As noted in Chapter 6, the illustrative Social Security reforms were designed both to achieve a financially stable program and to contribute to the sustainability of the federal budget as a whole, and to do so without raising payroll taxes or reducing benefit growth more than required to ensure the program’s long-term solvency. Having already considered consequences for the whole federal budget if these specific, detailed changes to Social Security are delayed 5 or 10 years, what is the consequence for that program’s solvency? As shown in Tables F-17 and F-18 (in Appendix F), none of the illustrative reforms if delayed comes close to achieving solvency (see Tables C-1 and C-2 and the accompanying text in Appendix C). Relative to reform undertaken starting in 2012 (i.e., not delayed), delayed Social Security reform helps the program’s finances much less for two reasons. First, on-time reforms affect more baby boomers than delayed reforms, which is important because the illustrative benefit-growth reductions are restricted to new retirees. Second, delaying increases in payroll taxation raises less revenue than needed for program solvency, particularly because of the slower growth of the labor force that is projected. Overall, our analysis shows that to achieve budget sustainability with delay, reforms would have to be tougher—deeper spending reductions or higher tax increases or both—which would make delayed reform more politically difficult than more immediate reform.
Another consequence of delay cannot be modeled. That is the heightened risk that the nation’s creditors—especially, those abroad—will recognize that the United States has no credible plan to restore fiscal stability and so demand higher interest rates on their loans or even broader economic
changes. With higher interest rates, and thus more of the budget devoted to debt service, the available revenues for programs would shrink, and the options for corrective action on the spending side would become still more difficult.
The Political Challenge
Given the magnitude of the fiscal challenge facing the nation and the costs of delay in meeting it, action would seem to be urgent. Yet the difficulty of the choices required, the nature of the U.S. political system, the record of most recent efforts to address the nation’s fiscal health, and continuing pressures for higher spending and lower taxes all suggest that early and decisive action will be difficult.

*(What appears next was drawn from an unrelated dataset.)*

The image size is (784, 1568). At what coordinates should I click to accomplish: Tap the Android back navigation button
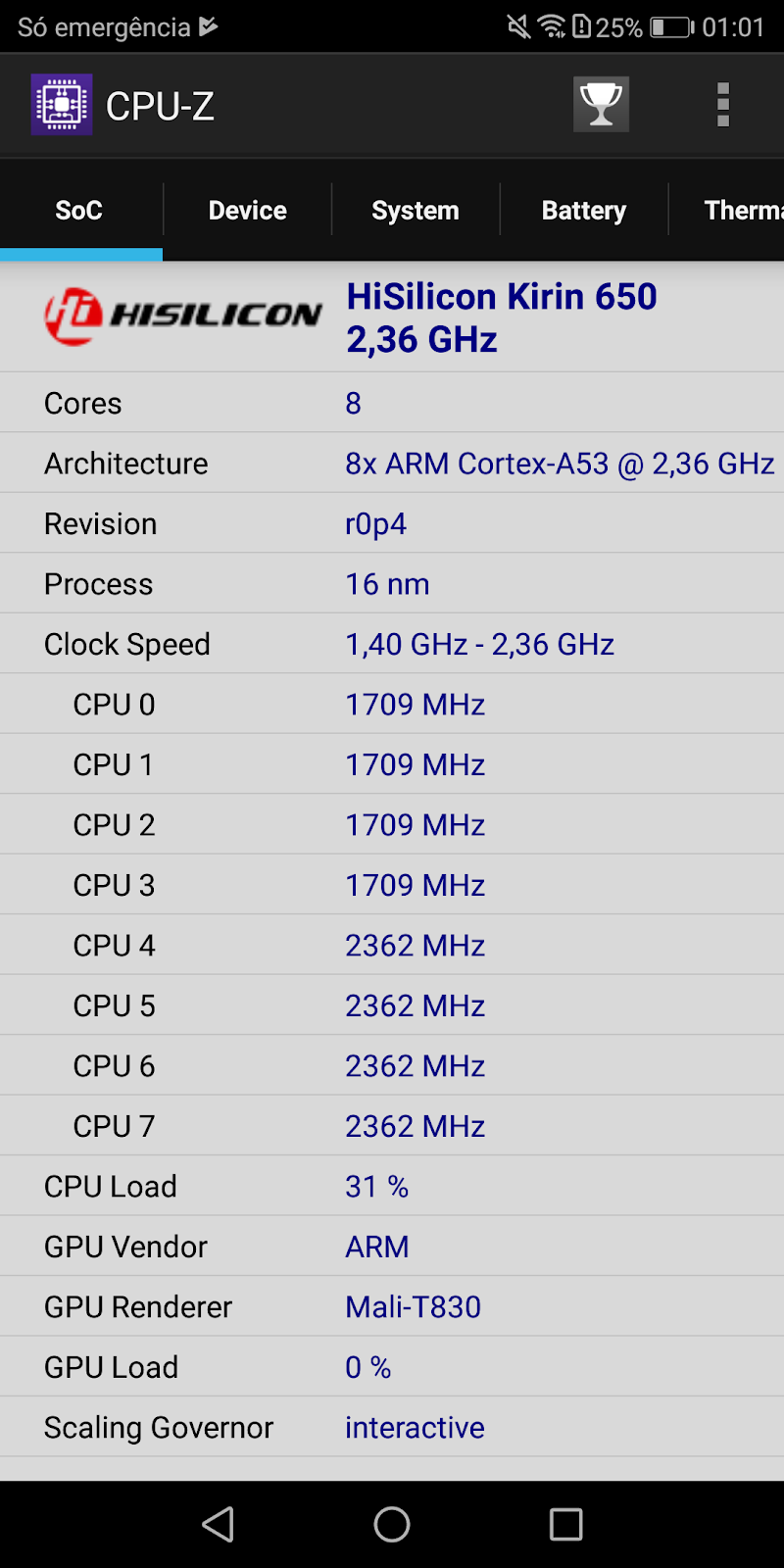[218, 1524]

One way to increase the likelihood of appropriate and timely action would be to adopt budget process reforms such as those described in the next chapter. Budget reforms, while not sufficient in themselves to cause leaders to address the long-term fiscal challenge, can encourage and support those willing to make tough choices. The final chapter of the report addresses the kinds of actions needed by the nation’s people and leaders to avoid a fiscal catastrophe.